1. Les protagonistes au moment
des accords.
General Electric (...et Olivetti).
General
Electric a fait une mise modérée dans le domaine de l’informatique, dont le
plus récent aboutissement est l’ordinateur moyen GE 400. GE commence à
comprendre que le jeu industriel dans ce domaine est difficile à mener à partir
du seul marché américain. Ce que GE cherche d’abord en Europe, c’est un réseau
commercial. Des pourparlers ont été menés sur l’année 1963 avec Bull, mais
aussi avec Olivetti en Italie. Lorsque (à la mi 1963) le Gouvernement Français
s’est opposé à la pénétration de GE dans le capital de Bull, les négociations
avec Olivetti ont été vigoureusement activées et l’accord Olivetti / GE est déjà
signé lorsque GE est enfin autorisé par le Gouvernement Français à s’associer à
Bull.
Dans
les premiers pourparlers techniques Olivetti / GE, GE découvre à Olivetti un
potentiel non négligeable dans le domaine des petits systèmes et Olivetti s’est
fait allouer par GE la mission de couvrir techniquement ce domaine « en dessous
du GE 400 ». Ceci pèsera lourd dans toute la période 1964-70, car Olivetti
devenue Olivetti-GE verra dans Bull
l’ennemi principal à son développement technique et essaiera (souvent avec
succès, comme nous le verrons) de défendre son territoire.
Bull.
Bull
a vécu la grande aventure du Gamma 60, qui lui a certainement permis de
développer ses capacités techniques, mais a tellement absorbé l’ensemble de son
potentiel que les attaques de la concurrence dans les gammes basses et moyennes
sont bien difficiles à contrer. Pour la partie basse, la réalisation du Gamma
10 apporte une réponse possible, mais au-dessus il a fallu faire appel à une
licence RCA (le Gamma 30), car les études de machines moyennes de gestion ne
peuvent déboucher à temps.
Ces
études de gestion ont été menées à un moment où la notion de « gamme
d’ordinateurs » commence à émerger et plusieurs plans se sont succédés, avec
pour certains une recherche de financement partiel par la puissance publique.

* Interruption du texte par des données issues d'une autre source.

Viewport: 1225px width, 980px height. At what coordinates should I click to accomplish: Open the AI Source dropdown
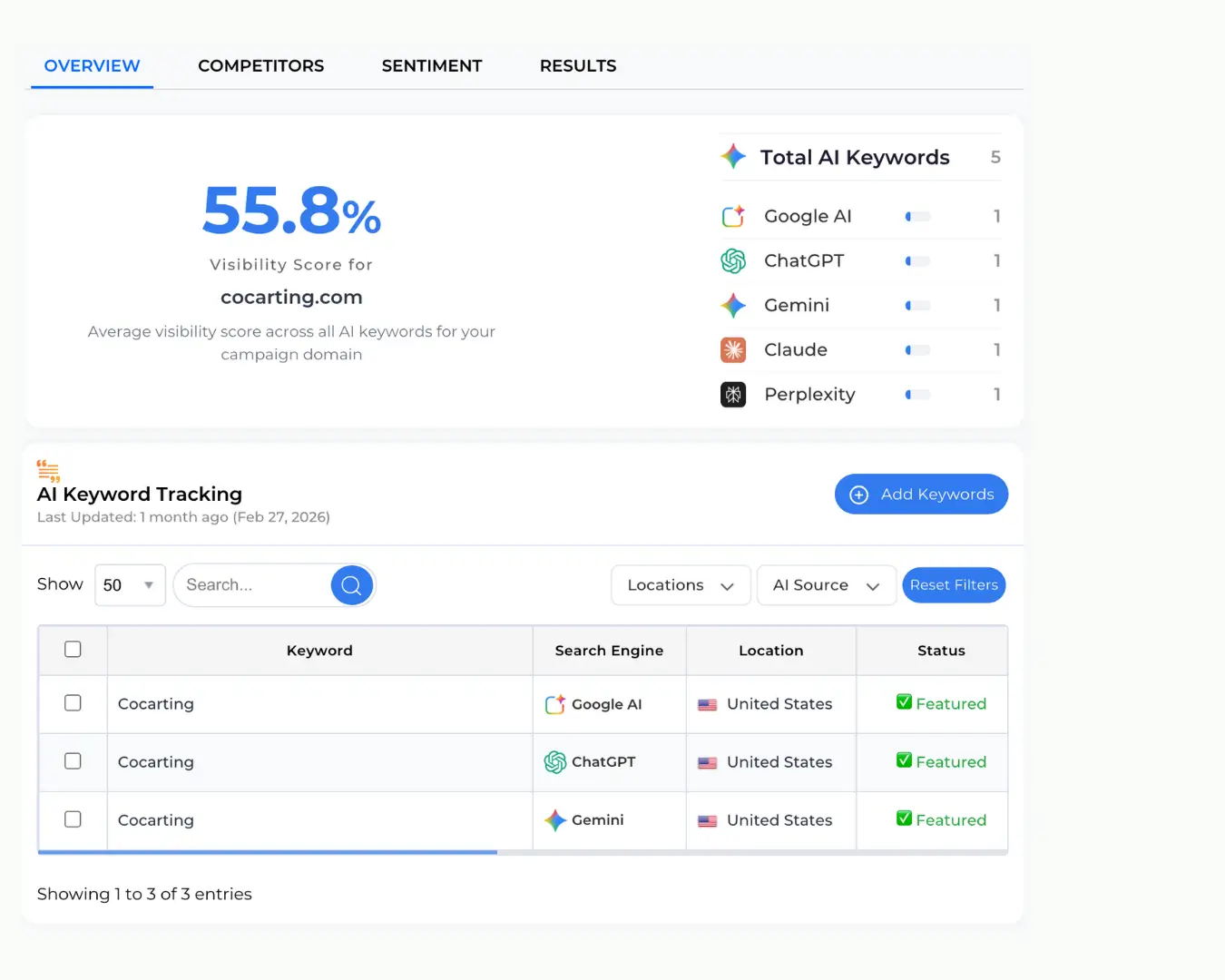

(Projet des « trois axes », avec 3 machines étagées).
Parallèlement,
dans la même période 1961-64 ont été menées des études dans le domaine du
calcul scientifique (S 30) et de l’automatisme (M 40).
Les
études de technologie et d’implantation ont été menées activement en parallèle
et attendent impatiemment qu’un projet concret vienne utiliser la « coulotte
technologique » (expression de C.Joly) .
C’est
la M 40 qui est la première à entrer en réalisation (autorisation du programme
en Octobre 63) et, au moment des accords, la réalisation du prototype est déjà
bien avancée. L’architecte de la M 40 est Georges Lepicard.
Découpez Bull suivant le
pointillé BGE / SIBGE.
Que
dire de l’état d’esprit des équipes Bull au moment des accords ?
Le
commercial de Bull, inquiet des manques incontestables du
catalogue de produits attend beaucoup des produits GE et est plutôt satisfait
des accords.
Les
équipes techniques de
Bull ont été très inquiètes tout au long des négociations: elles ont craint
d’être lâchées par le commercial et de se retrouver seules sans réseau pour
écouler leurs produits. L’embauche par GE de plusieurs grands responsables
commerciaux avant la signature des accords a été pour ces équipes techniques un
très mauvais signal.
Les
cadres techniques de Bull ont exprimé lors des négociations du début 1964 les
contraintes qui, à leur avis, devraient être respectées par la solution
choisie, quelle qu’elle soit (solution nationale ou GE): maintien de l’union du potentiel technique
et du potentiel commercial notamment. Cette thèse a été présentée à de
multiples responsables gouvernementaux et financiers.
La
solution organisationnelle qui a permis la conclusion des accords satisfait en
gros à cette contrainte:
-
transformer la Compagnie des Machines Bull en holding.
-
créer une société commerciale BGE 51% américaine (GE), 49% française (CMB),
-
créer une société industrielle SIBGE 49% américaine, 51% française.
-
même Président et même Directeur Général pour les deux sociétés.
La
présidence provisoire est confiée à Roger Schulz (de la Banque de Paris et des
Pays-Bas) qui a imaginé la solution des deux sociétés.
Après
les accords, les équipes techniques se rassurent en partie en tablant sur
l’ampleur du potentiel financier de GE et sur la possibilité d’apports
technologiques intéressants...
Le Gouvernement Français.
Certains
aspects des accords Bull / GE vont jouer un rôle important dans la survie d’un
potentiel Moyens Systèmes à Bull:
Une
clause des accords, sur laquelle le gouvernement a pesé, comporte l’engagement
de GE de maintenir un potentiel technique Bull « substantiel ».
Mais,
après la conclusion des accords, une assez grande diversité d’opinions se fait
jour au sein des instances gouvernementales. En caricaturant un peu, on peut
distinguer:
-
Ceux qui se sentent floués par Bull et par GE, et pensent déjà à une société
nationale qui se fera ex nihilo, en débauchant sans scrupule dans les troupes
Bull et envisageant sans états d’âme la destruction de Bull.
-
Ceux qui ne désespèrent pas de procéder au « découpage suivant le pointillé »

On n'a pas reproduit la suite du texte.